Di fronte a queste dinamiche di sfruttamento, che alterano qualsiasi mercato, la fiaba del coltivatore che da solo diventa imprenditore, che produce cibo, energia, ricchezza è un mito. Il coltivatore deve sapersi rinnovare continuamente, deve saper innovare la propria attività, ma tutto questo all'interno di un percorso contestualizzato e condiviso da tutti i soggetti presenti in un territorio.
Il progetto Corona Verde in questo senso può svolgere un ruolo che va al di là dei suoi contenuti e dei suoi obiettiv locali: può fungere da “testa d'ariete” del cambiamento culturale insito nell'incontro tra la città e la campagna.

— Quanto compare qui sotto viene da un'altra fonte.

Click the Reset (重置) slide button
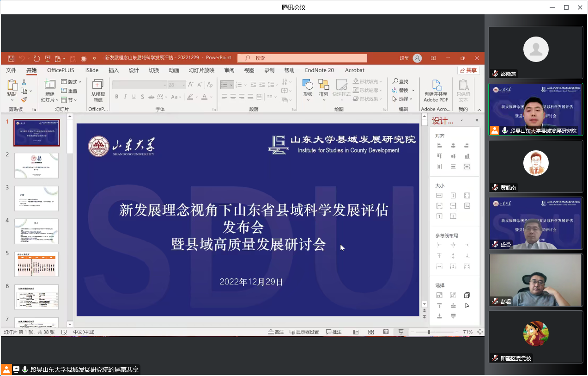click(69, 91)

L'agricoltura da questo punto di vista ha grandi responsabilità, sia in relazione alla riduzione dell'inquinamento e dell’impronta ecologica della città, sia per la gestione del paesaggio, ma per renderle attive si deve lasciare all'agricoltore la possibilità di intervenire fattivamente nel territorio e di trarne un profitto, anche nelle aree di parco periurbane.
Ciò può avvenire perchè si torna a dare valore a risorse che possono essere gestite dall’agricoltore, entro un progetto comune: oggi nelle campagne sta riemergendo il gusto di ripristinare quello che c'era, puntando sulla qualità del vivere e del vedere, attraverso un'agricoltura estensiva, modificando gradatamente il paesaggio rurale monoculturale per rompere la sua monotonia, venutasi a creare nell'ultimo secolo, recuperando saperi che non sono antichi, ma che devono essere nuovamente imparati, dando vita ad un'economia del vantaggio che viene dalle relazioni, progressivamente e gradatamente, come la natura insegna.
E’ su questa valorizzazione culturale e pratica diffusa, anche tra i “cittadini”, che dobbiamo contare, restituendo all’agricoltore il ruolo di mediatore tra due modelli di vita, di comportamento, di paesaggio.